The relative increase in ankle and decreases in knee and hip peak joint power with additional load diverge from previous similar studies. Moir and colleagues [19] and Feeney and colleagues [16] found a decrease in joint power for all three lower-limb joints, whereas others reported no influence of additional load on joint power [15]. However, Fain, Seymore, Lobb, and Brown [15] used relatively light weight vests (up to 35 kg) compared to Moir and colleagues [19] and our study, which used heavy barbell loads up to 85% of one-repetition maximum. This could explain the discrepancies in joint power. However, none of the mentioned studies reported an increase of ankle peak joint power. We speculate that this difference stems from the type of vertical jump used, since Moir and colleagues [19] utilized squat jumps (SJ) and participants performed CMJs in the current study. CMJs generally have higher take-off velocities, resulting in larger jump heights than in squat jumps [31]. Moreover, biarticular muscles (rectus femoris and gastrocnemius) transfer energy from the proximal to distal joints (intersegmental mechanical energy transfer) [32]. This effect is possibly enhanced due to the additional load, which could have contributed to the observed increase in ankle joint power. Hence, future interventions could investigate maximizing ankle joint power to improve lower body power in athletes who frequently perform such explosive movements under load.
Joint work significantly increased in the ankle, knee, and hip joint as additional load increased; these findings are in line with previous studies [15,16,17]. Our results with heavy barbell loads reflect similar joint work values, even though these other studies applied relatively low additional loads via weighted vests. It is unknown if similar trends exist for loaded jumps using alternative modalities such as a hexagonal barbell or a Smith machine.

4.2. Sex

Males jumped 47.9% higher, on average, than females across all load conditions. We found significantly higher peak joint power for males at the ankle, knee, and hip joint, while joint work was significantly higher only in the hip joint. Previous studies found similar results confirming higher joint kinetics for males than for females [15,17]. Specifically, hip joint work showed the biggest difference between males and females. Moreover, this was the only joint kinetic parameter which was close to a significant interaction effect between load and sex (p = 0.98); the effect of increased additional load on hip joint work was greater in males than in females. We also observed different body kinematics between males and females. Males had a greater hip angle than females at the deepest position of the CMJ (males = 98° ± 4°, females = 90° ± 4°), resulting in a more forward trunk position versus females. Hence, males had a greater range of motion at the hip joint. Consequently, the hip extensors of females may not contribute to the same extent as those of males to overall jump performance. It is known that trunk position has a substantial effect on CMJ performance and joint kinetics (e.g., knee joint power) [33], and studies have observed that females perform CMJ with additional load with a less inclined trunk. This could be attributed to weaker trunk stability in females, which is partly supported by reports of lower muscular trunk endurance in females than in males [34]. Differences in hip joint work might explain some of the large sex differences in jump height. Moreover, jump height was the only parameter with an interaction effect between sex and load; trunk angle and hip work could contribute to this diverging trend. The result of a higher relative ankle joint work contribution in females than in males is in line with previous findings [15]. It was speculated that females might use the spring mechanics of the ankle soft tissue more efficiently than males [15,35]. Moreover, it has been shown that females store elastic energy in the ankle joint better than males and may use the elastic properties of the soft tissue more efficiently in the eccentric phase of the CMJ [36,37]. Moreover, the higher relative ankle and knee joint contribution in females compared to males might be due to a redistribution of work between joints. This may be a result of the reduced relative hip joint contribution in females.
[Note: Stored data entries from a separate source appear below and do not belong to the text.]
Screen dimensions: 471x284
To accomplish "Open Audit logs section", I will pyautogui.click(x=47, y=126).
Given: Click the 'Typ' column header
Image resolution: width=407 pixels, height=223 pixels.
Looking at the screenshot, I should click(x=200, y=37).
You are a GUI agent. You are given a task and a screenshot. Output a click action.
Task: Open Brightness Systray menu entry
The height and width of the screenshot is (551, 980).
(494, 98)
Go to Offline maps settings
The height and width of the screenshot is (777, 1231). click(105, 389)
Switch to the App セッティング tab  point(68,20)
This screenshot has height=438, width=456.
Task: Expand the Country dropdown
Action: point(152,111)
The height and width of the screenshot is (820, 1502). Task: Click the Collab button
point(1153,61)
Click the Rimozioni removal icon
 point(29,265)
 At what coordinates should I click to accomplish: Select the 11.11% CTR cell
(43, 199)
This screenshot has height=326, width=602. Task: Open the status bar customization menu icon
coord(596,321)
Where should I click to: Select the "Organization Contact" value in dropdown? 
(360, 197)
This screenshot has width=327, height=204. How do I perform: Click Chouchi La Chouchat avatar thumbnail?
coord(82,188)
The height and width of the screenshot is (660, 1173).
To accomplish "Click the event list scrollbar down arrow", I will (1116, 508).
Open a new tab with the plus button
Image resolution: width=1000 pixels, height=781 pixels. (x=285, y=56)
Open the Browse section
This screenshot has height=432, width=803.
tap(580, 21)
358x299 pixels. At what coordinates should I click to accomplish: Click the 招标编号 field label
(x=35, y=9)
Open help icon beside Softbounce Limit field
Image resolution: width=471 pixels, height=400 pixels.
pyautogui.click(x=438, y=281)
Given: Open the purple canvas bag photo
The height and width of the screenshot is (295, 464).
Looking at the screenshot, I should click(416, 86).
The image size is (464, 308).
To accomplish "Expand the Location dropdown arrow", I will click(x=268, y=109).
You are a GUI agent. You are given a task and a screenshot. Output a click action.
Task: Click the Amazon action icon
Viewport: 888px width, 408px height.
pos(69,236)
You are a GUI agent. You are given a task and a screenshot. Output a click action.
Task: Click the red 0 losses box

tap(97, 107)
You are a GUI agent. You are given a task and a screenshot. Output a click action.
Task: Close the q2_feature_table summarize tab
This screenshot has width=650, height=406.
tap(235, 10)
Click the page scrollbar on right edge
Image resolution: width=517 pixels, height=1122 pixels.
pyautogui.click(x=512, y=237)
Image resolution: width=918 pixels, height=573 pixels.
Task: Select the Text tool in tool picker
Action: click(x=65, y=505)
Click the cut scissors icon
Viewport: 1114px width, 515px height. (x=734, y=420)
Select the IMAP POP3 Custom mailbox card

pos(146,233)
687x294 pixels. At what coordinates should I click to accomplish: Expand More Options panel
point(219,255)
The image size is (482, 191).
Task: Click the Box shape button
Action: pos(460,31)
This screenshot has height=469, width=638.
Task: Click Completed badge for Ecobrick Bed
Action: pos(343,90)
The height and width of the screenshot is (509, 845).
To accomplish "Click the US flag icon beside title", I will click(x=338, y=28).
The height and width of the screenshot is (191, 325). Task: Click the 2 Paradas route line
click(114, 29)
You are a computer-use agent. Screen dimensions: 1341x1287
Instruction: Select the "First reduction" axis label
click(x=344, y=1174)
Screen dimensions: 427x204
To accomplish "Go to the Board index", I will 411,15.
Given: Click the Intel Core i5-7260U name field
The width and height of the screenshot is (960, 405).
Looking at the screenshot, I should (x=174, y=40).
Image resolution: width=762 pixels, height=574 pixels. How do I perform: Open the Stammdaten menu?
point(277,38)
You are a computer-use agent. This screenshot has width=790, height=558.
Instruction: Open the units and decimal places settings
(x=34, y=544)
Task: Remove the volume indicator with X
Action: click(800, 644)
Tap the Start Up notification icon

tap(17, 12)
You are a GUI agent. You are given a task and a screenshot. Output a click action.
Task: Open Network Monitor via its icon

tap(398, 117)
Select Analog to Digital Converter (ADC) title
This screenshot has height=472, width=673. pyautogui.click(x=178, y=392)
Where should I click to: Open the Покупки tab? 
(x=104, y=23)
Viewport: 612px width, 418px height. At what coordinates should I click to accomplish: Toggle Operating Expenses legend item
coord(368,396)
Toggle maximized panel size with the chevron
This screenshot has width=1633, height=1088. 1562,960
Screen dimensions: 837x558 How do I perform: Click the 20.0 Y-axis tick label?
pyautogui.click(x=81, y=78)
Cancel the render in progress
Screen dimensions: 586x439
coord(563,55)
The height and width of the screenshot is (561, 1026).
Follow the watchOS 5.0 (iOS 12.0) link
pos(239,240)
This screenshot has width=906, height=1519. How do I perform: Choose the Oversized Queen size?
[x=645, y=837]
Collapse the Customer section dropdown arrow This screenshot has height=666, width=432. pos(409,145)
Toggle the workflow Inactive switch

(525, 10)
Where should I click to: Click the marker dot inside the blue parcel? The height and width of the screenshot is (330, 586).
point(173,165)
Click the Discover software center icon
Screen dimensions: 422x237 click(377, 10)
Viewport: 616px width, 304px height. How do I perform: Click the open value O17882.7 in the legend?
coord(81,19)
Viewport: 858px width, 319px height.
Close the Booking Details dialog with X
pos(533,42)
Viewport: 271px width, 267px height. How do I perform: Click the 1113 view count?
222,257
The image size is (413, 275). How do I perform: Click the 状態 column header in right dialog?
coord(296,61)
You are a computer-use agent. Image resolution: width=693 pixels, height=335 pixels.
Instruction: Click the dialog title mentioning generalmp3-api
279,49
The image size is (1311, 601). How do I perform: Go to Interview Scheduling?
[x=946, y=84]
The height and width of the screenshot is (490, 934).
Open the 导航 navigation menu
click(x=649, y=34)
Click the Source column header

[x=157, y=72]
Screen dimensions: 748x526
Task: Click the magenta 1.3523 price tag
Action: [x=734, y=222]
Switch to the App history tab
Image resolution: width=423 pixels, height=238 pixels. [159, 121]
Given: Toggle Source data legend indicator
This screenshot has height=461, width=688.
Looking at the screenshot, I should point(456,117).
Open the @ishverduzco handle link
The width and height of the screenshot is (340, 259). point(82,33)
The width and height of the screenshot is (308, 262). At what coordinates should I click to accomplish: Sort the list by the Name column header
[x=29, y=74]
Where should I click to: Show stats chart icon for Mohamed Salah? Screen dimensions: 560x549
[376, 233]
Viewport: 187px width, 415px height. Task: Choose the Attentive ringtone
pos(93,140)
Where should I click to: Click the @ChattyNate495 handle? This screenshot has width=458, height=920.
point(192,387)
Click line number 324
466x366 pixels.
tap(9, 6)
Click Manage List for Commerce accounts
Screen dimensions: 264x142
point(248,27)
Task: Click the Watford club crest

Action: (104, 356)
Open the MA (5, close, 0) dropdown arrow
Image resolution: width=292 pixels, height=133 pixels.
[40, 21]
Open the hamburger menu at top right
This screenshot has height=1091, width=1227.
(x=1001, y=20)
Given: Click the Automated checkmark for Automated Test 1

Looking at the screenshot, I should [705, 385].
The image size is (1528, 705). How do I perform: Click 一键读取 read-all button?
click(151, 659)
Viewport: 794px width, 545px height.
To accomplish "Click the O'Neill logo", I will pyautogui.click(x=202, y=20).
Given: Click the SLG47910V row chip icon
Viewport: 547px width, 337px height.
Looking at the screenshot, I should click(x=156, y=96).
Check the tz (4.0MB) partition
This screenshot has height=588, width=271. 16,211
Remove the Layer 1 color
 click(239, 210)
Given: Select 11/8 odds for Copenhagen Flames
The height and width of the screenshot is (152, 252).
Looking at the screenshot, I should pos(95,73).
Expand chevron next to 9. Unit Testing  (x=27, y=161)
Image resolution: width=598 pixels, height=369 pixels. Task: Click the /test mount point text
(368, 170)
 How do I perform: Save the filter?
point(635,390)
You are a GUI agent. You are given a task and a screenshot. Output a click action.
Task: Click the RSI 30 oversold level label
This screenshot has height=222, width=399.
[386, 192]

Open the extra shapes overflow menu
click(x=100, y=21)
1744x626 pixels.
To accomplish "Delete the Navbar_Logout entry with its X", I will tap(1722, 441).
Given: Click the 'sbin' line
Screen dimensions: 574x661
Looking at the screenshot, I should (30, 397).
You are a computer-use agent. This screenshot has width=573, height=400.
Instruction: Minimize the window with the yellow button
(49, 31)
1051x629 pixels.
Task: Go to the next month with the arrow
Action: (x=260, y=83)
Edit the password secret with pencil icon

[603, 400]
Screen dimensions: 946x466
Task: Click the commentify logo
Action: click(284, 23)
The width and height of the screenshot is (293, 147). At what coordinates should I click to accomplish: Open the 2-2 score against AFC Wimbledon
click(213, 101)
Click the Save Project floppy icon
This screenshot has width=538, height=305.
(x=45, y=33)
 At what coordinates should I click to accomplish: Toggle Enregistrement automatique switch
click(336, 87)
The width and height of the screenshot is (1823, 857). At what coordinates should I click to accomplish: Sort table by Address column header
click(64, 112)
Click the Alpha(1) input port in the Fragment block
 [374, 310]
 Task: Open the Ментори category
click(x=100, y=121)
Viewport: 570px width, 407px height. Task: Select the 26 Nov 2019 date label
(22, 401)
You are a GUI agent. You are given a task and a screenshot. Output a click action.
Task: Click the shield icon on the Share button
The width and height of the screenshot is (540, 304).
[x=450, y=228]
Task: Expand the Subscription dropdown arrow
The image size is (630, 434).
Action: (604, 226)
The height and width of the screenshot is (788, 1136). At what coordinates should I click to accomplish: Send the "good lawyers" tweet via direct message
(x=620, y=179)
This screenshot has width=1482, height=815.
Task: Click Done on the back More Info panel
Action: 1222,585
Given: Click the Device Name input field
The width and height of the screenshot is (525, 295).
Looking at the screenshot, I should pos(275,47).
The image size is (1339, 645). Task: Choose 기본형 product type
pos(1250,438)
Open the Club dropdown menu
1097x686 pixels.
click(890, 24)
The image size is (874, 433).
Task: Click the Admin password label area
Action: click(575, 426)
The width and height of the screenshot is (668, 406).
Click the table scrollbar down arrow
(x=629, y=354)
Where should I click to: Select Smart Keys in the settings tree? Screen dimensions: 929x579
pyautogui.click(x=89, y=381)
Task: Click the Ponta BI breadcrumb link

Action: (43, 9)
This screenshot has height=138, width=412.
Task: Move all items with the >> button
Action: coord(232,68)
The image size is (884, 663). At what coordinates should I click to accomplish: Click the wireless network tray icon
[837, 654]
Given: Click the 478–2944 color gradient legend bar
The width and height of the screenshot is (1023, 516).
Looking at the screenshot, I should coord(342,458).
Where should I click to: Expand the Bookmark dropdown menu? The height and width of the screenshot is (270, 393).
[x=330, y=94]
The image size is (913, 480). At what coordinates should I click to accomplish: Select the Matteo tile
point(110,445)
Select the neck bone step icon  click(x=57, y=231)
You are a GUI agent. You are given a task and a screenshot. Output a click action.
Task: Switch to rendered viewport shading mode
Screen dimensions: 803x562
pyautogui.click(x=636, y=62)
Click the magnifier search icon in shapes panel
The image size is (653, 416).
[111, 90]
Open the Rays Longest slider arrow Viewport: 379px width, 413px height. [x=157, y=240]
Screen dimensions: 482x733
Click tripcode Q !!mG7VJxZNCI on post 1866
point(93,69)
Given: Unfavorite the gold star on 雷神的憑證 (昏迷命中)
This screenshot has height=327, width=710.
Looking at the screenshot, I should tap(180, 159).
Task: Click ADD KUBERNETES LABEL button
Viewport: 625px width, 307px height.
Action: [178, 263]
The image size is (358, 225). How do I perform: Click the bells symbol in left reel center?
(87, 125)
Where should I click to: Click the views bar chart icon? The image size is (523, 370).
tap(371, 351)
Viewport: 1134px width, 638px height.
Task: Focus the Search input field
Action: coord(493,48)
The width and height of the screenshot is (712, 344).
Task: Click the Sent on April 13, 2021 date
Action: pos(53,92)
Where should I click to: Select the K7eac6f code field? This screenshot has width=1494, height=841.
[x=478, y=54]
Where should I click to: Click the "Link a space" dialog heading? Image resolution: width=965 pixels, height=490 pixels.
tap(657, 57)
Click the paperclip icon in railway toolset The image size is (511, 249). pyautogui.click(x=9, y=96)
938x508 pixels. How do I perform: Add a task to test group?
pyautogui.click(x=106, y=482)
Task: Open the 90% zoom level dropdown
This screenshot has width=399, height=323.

4.3. Joint Work Contribution

Since relative joint contributions to total joint work were stable as additional load increased, joint work contribution appears to be minimally unaffected by additional load in males and females (Figure 5). Consequently, by adding additional loads in jump exercises, the ankle, knee, and hip joint are affected in a similar way; thus, the structures around these joints can be developed in a jump training regime accordingly.
Relative joint contribution magnitudes obtained in the present study differ from previous findings; we found higher knee and hip joint and lower ankle joint contributions compared to Fain, Seymore, Lobb, and Brown [15]. Since load placement affects body kinematics and kinetics [21], these disparities might reflect methodological differences in additional load selection (weighted vests versus straight barbells).
We found meaningful differences between males’ and females’ joint work contributions. Females’ ankle and knee joint contributions were relatively higher than males, whereas hip joint contribution was lower. The higher knee joint contribution in females might be explained, as discussed above, by the different trunk inclinations between males and females. This assumption is supported by previous findings showing increased knee joint power due to decreased trunk inclination [33]. This indicates higher knee joint load in females than in males due to increased torques occurring in females’ knee joints. Hence, practitioners and coaches should be aware of these effects when utilizing heavy additional loads with females.

4.4. Limitations

To fully understand the underlying mechanisms which determine joint kinetics and joint work contributions between males and females, a larger investigation of full-body kinematics is required. Additionally, studying muscle activation could further explain hip joint work contribution differences between males and females. Although we assumed leg symmetry on the basis of previous findings [38], this aspect could be addressed in future research by evaluating inter-limb differences in joint kinetics. We speculate that the standardization of additional loads relative to body mass might have influenced our findings. Standardizing loads relative to the one-repetition maximum or relative to lean body mass could elucidate differences between males and females [39] by reducing the effect of known differences in relative strength and lean mass characteristics. Nevertheless, since performance testing commonly uses body mass scaling [40,41], we believe that our current findings can be generalized across many domains.

5. Conclusions

CMJ joint kinetics during take-off are affected by additional loads in males and females. Moreover, we conclude that males and females exhibit different and distinct joint work contributions characterized by the near-significant interaction effect between load and sex for hip joint work, the differences in relative joint contributions, and the discrepant hip joint angles at the lower CMJ position. Females’ loaded CMJ performance might be limited by weaker core stability resulting in decreased relative hip joint contribution compared to males. Additionally, knee joint load is higher in females compared to males due to the more upright trunk position when jumping with additional barbell loads. Hence, similar additional barbell load leads to different joint loading and joint contribution between males and females, which has to be considered when designing training regimes, strength testing, and rehabilitation programs.

Author Contributions

Conceptualization, I.F., J.K. and H.S.; methodology, I.F. and J.K.; software, I.F.; formal analysis, I.F.; investigation, I.F and E.H.; resources, H.S.; data curation, I.F.; writing—original draft preparation, I.F.; writing—review and editing, E.H., J.K. and H.S.; visualization, I.F.; supervision, H.S.; project administration, H.S. All authors have read and agreed to the published version of the manuscript.

Funding

This research received no external funding.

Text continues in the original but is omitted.